Another example is email marketing. This is typically the most attractive marketing channel, as it usually has the lowest CPA. But it would be unwise to direct all your marketing budget to this channel and switch off PPC, PR, SEO and all the other more expensive channels. If you did that you’d soon find that you miss out on new business opportunities. This leads us to another very important realization – in order to be able to correctly measure the ROI and CPA of a marketing channel, it is important to trace the entire history of customer interactions with your business to make sure you don’t just give all the credit to the last marketing channel during the lengthy sales cycle.

cost per acquisition and leads funnel

Image source

Tracking CPA

There are various ways to track CPA, these could be either of the following:

  • Using a CRM solution
  • Using web analytics tools, such as Google Analytics, for example
  • Using promo-codes and creating custom links for the internal campaigns
  • Asking recently won customers to specify how they learned about a campaign, etc.

There’s no universal method to be chosen, but some of them tend to be more painless and expedient than the rest.
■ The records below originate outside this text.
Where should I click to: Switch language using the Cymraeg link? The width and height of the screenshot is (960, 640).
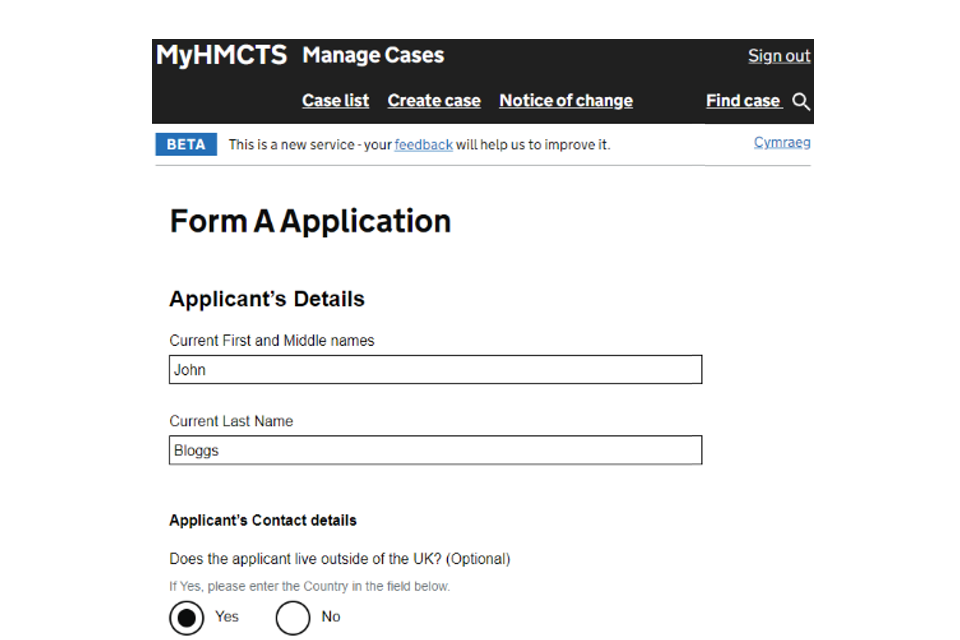(x=781, y=143)
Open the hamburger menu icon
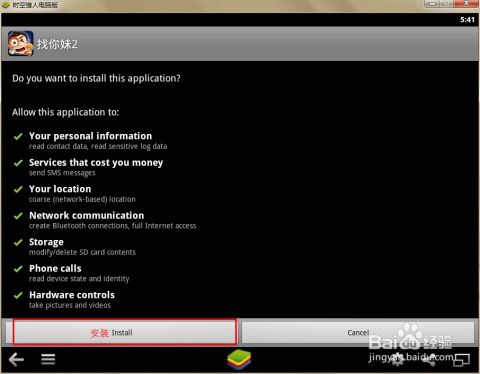The height and width of the screenshot is (374, 480). click(48, 359)
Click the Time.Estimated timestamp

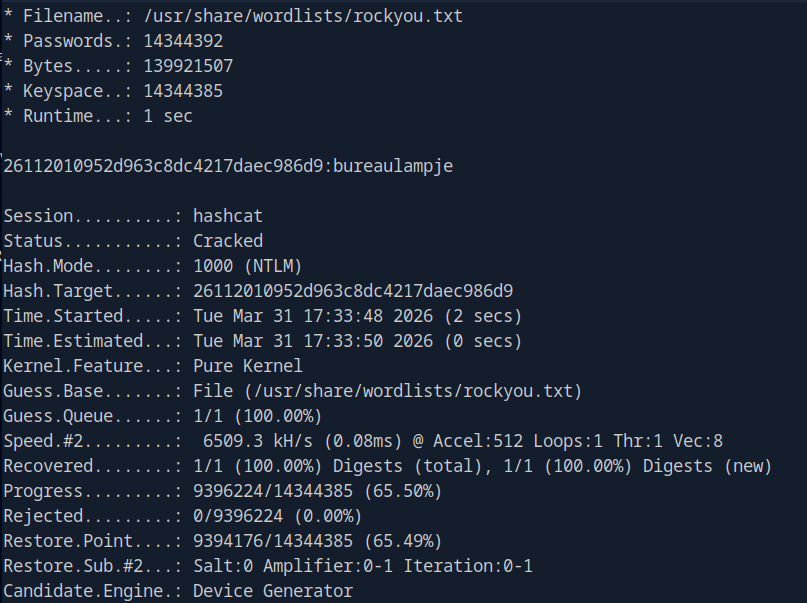(x=358, y=341)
The tool that is actually designed to keep track of all the necessary info and can perform appropriate calculations and provide relevant reports is the CRM.

Reducing CPA

Reducing the CPA is something all businesses crave for. Compared to the revenue increase, cutting expenses is always easier and the lower hanging fruit. And there are several ways to approach this issue:

  • Constantly work on your website’s UX, conduct A/B tests to make sure you are improving traffic to increase the conversion rate.
  • Work with your sales team, make sure they have everything they need for effective lead to opportunity and to customer conversion.
  • Monitor churn rates closely, provide proper support to you clients, make sure returning clients are cherished and appreciated.
  • Explore Cross- and Upselling techniques.
  • Stop targeting locations that generated no revenues over a certain period of time.
  • Put on hold some of paid marketing campaigns that have brought no or too few conversions over a certain period of time.
  • Retarget the visitors with the abandoned shopping carts with ads and emails.

Conclusion

Finalizing our blog series on the B2B-related KPIs, we’d like to sum up some key points.

  • The main idea behind using KPIs is the quantification of your current performance so that you can accurately and succinctly measure how your business is progressing towards its goals over time.
  • Because the KPIs highlight company’s critical success factors, you should agree upon tracking them prior to the launch of any of your marketing campaigns and B2B sales strategies and tactics.

We believe that customer retention & churn rates, customer lifetime value, lead funnel performance indicators, and cost per acquisition KPIs should be tracked by nearly any B2B eCommerce company despite the fact that there are no universal metrics equally valuable and informative for everyone. More complex scenarios such as B2B marketplaces have additional B2B marketplace metrics that must be tracked. In either case, the abovementioned KPIs provide a very clear high-level picture of how well your business is doing. They also give you a clue as to what key performance indicators you should dig deeper into and what metrics are less relevant for your organization’s success measurement.